每每读到“暖暖远人村,依依墟里烟。”我脑海里浮现出村庄上空袅袅炊烟的同时,不禁念起托举这种浪漫景象的“群体幕后英雄”,念起其中的稻草。
儿时,故乡一年种两季水稻。稻谷丰收的同时,也攒下了大量的稻草。除去卖到镇上采购站换钱外,剩下的稻草成了柴火,点亮村庄人家的烟火生活。
除此之外,稻草还能用来盖房子。那时,瓦房在村里还很少见,大多数人家住的都是草房。稻草不仅是垒墙、抹墙、制土砖的拌料,也是苫盖房顶的原料。
记忆里,每年立冬时节的晴日,母亲总会撤了家里床上的旧稻草,铺上晒了半天的新稻草。姐姐、弟弟和我见状,总会主动“参战”。一待母亲将床单铺好,我们就忙不迭地将自己抛到床上,玩起驴打滚;或者,不停嗅着那混合着谷物香气的独特味道。母亲在边上笑说:“把床上的太阳味弄没了。”我们听了,继续疯闹着。
干活回家的父亲见了,打趣说他要给家畜送“金丝被”去,问谁愿意报名。心领神会的我们,便又来了精神,追着父亲的脚步,出了家门。
父亲抱着稻草走向牛栏,我们亦步亦趋地跟了过去。父亲抱着稻草去往猪圈,我们也有样学样地忙活起来。这当中,我和弟弟互相揭短,我说他抱的草少,他说我掉的草多。父亲闻言哈哈一笑:“你俩大哥别讲二哥,两人都是麻子哥。”一边的姐姐听了,笑着跑回家,多嘴去了。

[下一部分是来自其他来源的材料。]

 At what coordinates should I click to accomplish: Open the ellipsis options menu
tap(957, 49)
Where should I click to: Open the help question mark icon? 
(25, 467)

寒霜要来了,奶奶挑了两捆稻草去了菜园。我和弟弟尾随过去,蹲在边上看热闹。眼见奶奶在韭菜、芹菜墒上搭着“简易房”。我们按捺不住好奇,时而掀起房角打量,时而用手往房里探究。奶奶见了,跺脚直呼:“小兔崽子,快住手!”望着奶奶佯怒的样子,我们嬉笑着继续捣乱。
逢着爷爷坐在门口板凳上,一边用木槌捶着稻草,一边和邻居大爷搭话。我和弟弟走马灯似的,一会儿跑向这边,一会儿跑向那边。看着稻草在指间穿越,一点点长成门帘的样子;瞅着稻草随着手指翻飞,一下下织成长长的“草蛇”……
印象深刻的,还有那些和稻草相关的游戏。从春到秋,放鹅、放牛时,我和小伙伴总喜欢端着竹竿,对着田间地头的稻草人拼杀一番;或者,分成两队,以田沟为战壕,用土坷垃作弹药,向稻草人发起冲锋,直打得它东倒西歪,笑声散落一地。
冬日里,村中小伙伴总喜欢像麻雀一样,围着村外打谷场上那些“金蛋糕”作文章。其中,有的组队,围着稻草堆捉迷藏;有的结伴,爬上、滑下稻草堆,乐此不疲;有的接力在稻草堆中掏出深洞,排队奋力跃进洞里,笑着从另一头洞口爬出,循环往复。
时光流水。如今村中乡亲早已搬到了镇上居住,曾经与稻草相关的日子,化作金线编织成温暖的故事,回望着那些芬芳的流年岁月。偶尔,想起往事,我和弟弟借着拾粪,将村里村外稻草堆挨个搜一遍。发现有母鸡在草堆上做窝,就悄悄守候着,单等母鸡跳下,咯咯叫着离去,再去捡起带着体温的鸡蛋,回家报喜。这一切恍如昨日。